Aparte smaak

Er liep een nat spoor van een fietsband over de vloer van de bijkeuken.
Het profiel had een reptielachtig patroon, geschubd.
Alsof er een draak had gekronkeld.
De zeecontainers uit China waren her en der op het erf van de boerderij achtergelaten door de Antwerpse expediteur.

Zijn versleten vader was ondergebracht in het verzorgingshuis in het dorp.
Als enige zoon zou hij het boerenbedrijf overnemen, maar een fiets was het enige waarvoor hij warm liep.
Niet eens om mee te fietsen: het was het ontwerp dat hem eindeloos kon bekoren.
Als kind al stelde hij zijn eigen fietsen samen uit losse onderdelen.
Allerlei maten wielen, sturen en frames gebruikte hij door elkaar.

Nu zag hij zijn kans schoon.
Op het wereldwijde net had hij de mooiste fietsonderdelen besteld in China.
Het beste van het beste, zo zag het althans eruit op de webpagina’s.
Het akkerland had hij verkocht om de investering te kunnen bekostigen.
Vier maanden duurde het voordat de vracht aankwam.
Soms gaf hij het vertrouwen in die Chinezen op.
Zes containers vol onderdelen, ze hadden zonder woord woord gehouden.
De containers had hij ook maar op de koop toe genomen, mobiele schuren.
Een vriend uit het dorp, die hij de Alfabeet noemde, had hem uitgelegd wat hij was.
Hij was een eclecticus, al had hij nog nooit van dat woord gehoord.
Een eclecticus is iemand die het beste van alle werelden combineert tot een subliem geheel, zo verklaarde de Alfabeet.

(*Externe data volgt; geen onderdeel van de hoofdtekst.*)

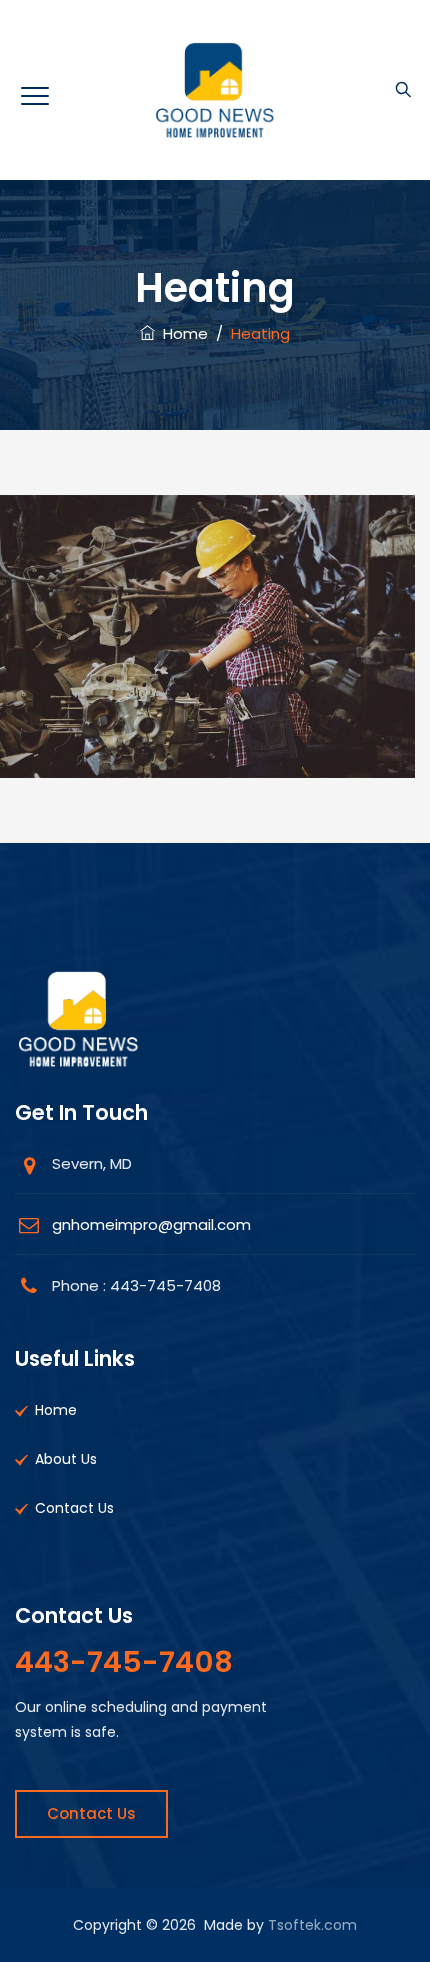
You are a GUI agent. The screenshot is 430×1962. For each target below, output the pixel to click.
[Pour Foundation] (208, 659)
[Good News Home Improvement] (215, 90)
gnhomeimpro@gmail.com (151, 1224)
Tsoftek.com (312, 1925)
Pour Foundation (208, 720)
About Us (66, 1459)
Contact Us (74, 1508)
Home (181, 333)
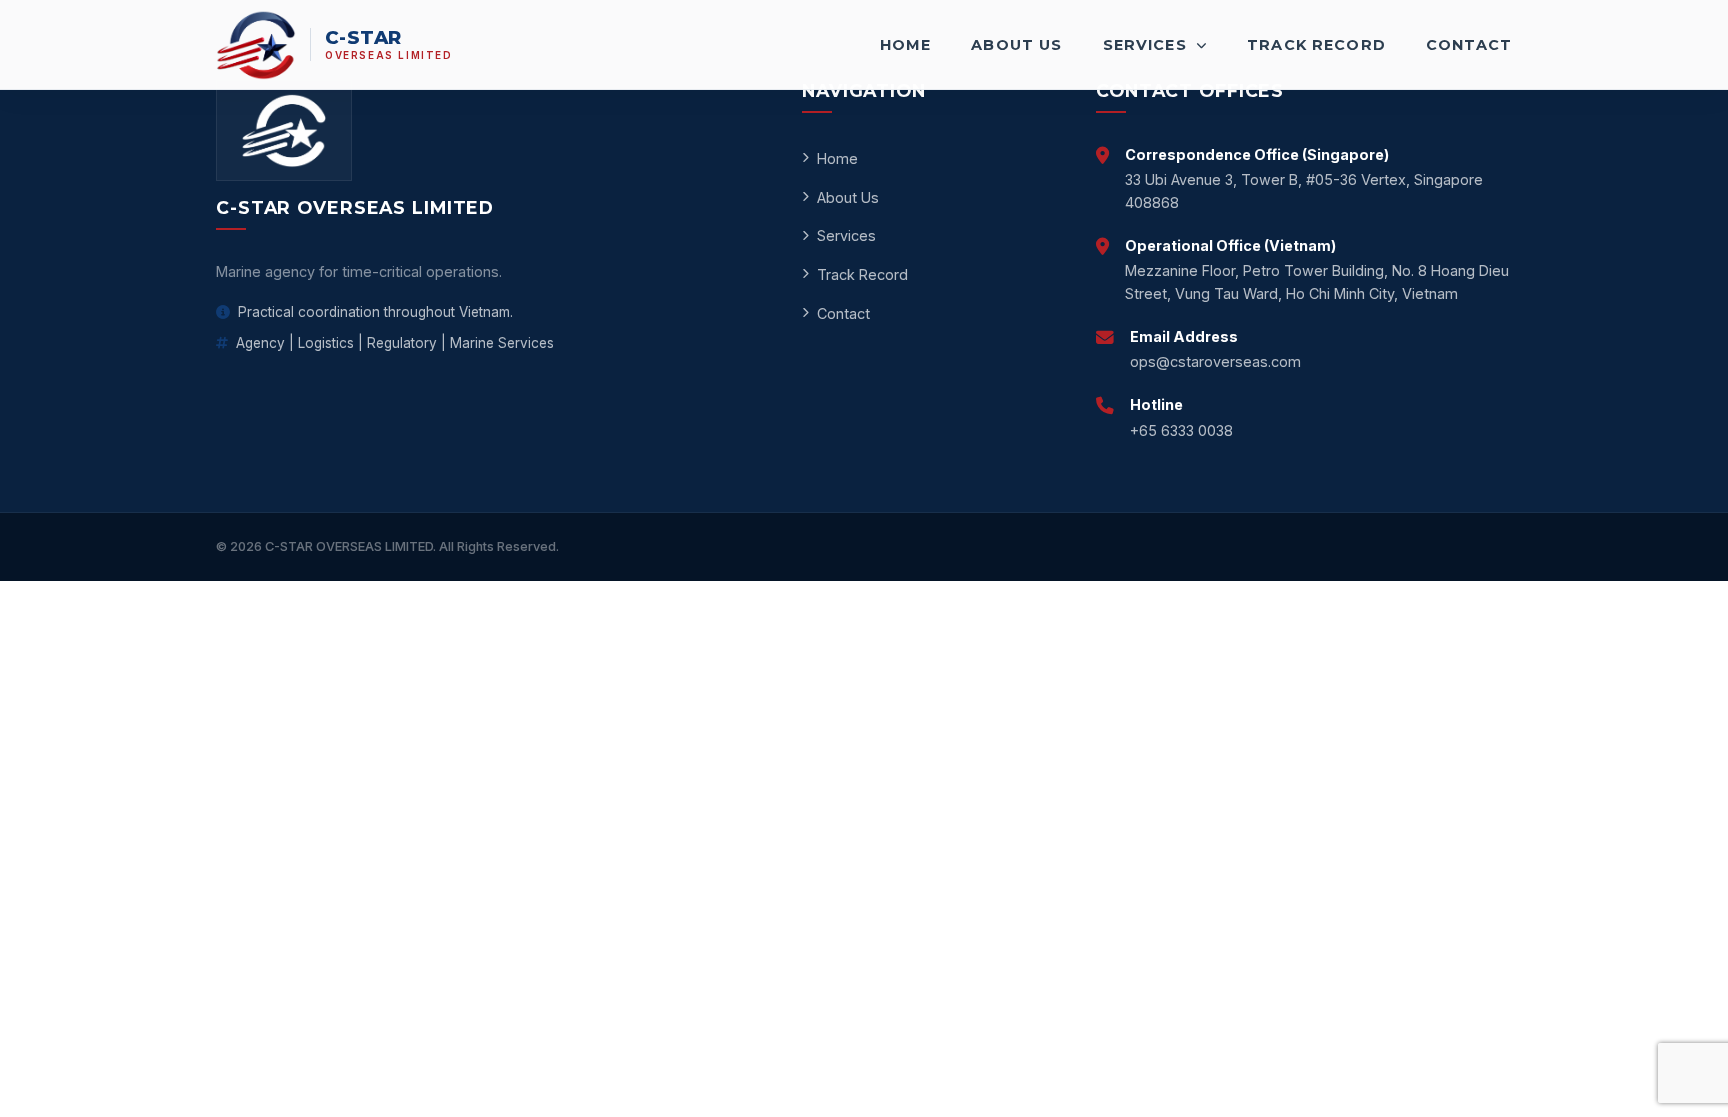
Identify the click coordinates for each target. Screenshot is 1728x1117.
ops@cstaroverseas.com (1215, 361)
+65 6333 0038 (1181, 430)
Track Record (1316, 45)
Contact (1469, 45)
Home (906, 45)
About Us (1016, 45)
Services (1147, 45)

Hij was al dagen bezig om de eerste fiets samen te stellen uit het containermagazijn.
Ieder onderdeel op zich leek perfect.
Hij was euforisch tijdens het werk en bedacht dat de fiets Eclecticus zou gaan heten.
Toen de fiets klaar was, wist hij even niet wat hij zag.
Hij wist niet wat hij ervan moest denken en belde de Alfabeet.

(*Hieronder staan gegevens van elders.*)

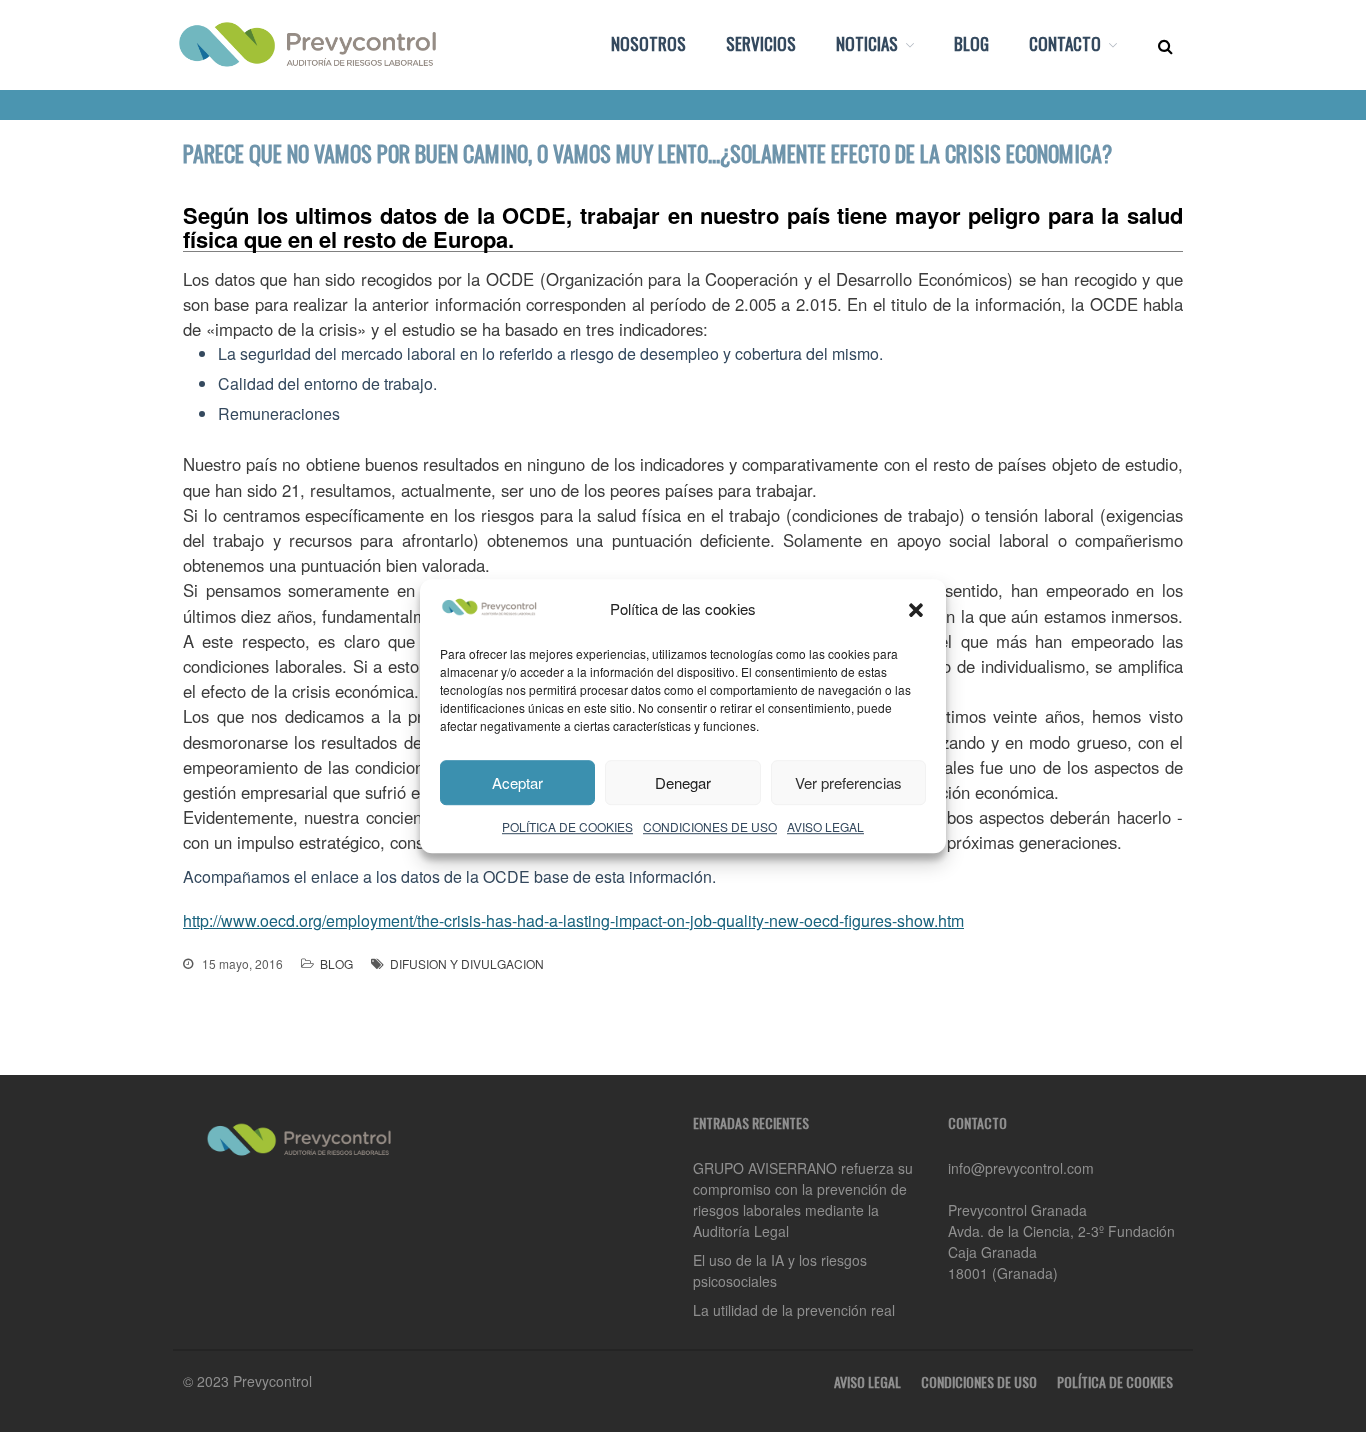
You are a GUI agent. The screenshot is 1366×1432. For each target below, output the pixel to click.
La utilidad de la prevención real (794, 1310)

Zo zag het beste van alle werelden er dus uit.
Zijn geleerde vriend zag het meteen: de fiets zag er niet uit als een geheel.
Het was een belachelijke combinatie van perfecte losse onderdelen.
Het ding fietste goed, dat wel: het zadel zat heerlijk.
De boerenzoon zag niet wat er mis mee kon zijn.

De Eclecticus werd een groot succes.
Er waren dus meer mensen met een aparte smaak.
Zijn dementerende vader informeerde naar het bedrijf.
“Het bedrijf groeit en bloeit als nooit tevoren, vader”, had hij geantwoord.

La Grande Bellezza

Waar gaat die film over?
De meningen zijn verdeeld.
Voor sommigen gaat La Grande Bellezza over niks, een verhaal van niks, mooie lege beelden.
Anderen zien er een aanklacht in tegen het schuinsmarcherende leven van Silvio Berlusconi en de decadentie van een ‘elite’ die zich niet elitair gedraagt.
Aanhangers van schuinsmarcheren zien er juist een verheerlijking in van Berlusconi, een eerbetoon aan de selfmade-man die zijn macht kocht en zelf alle regels van zijn spel bepaalde.
De God van de Maakbaarheid.
Enkelen bewonderen de enigszins onthechte houding van de hoofdrolspeler, die als beschouwer de kleurrijke gekte ondergaat van de biotoop waarin hij toevallig is blijven hangen.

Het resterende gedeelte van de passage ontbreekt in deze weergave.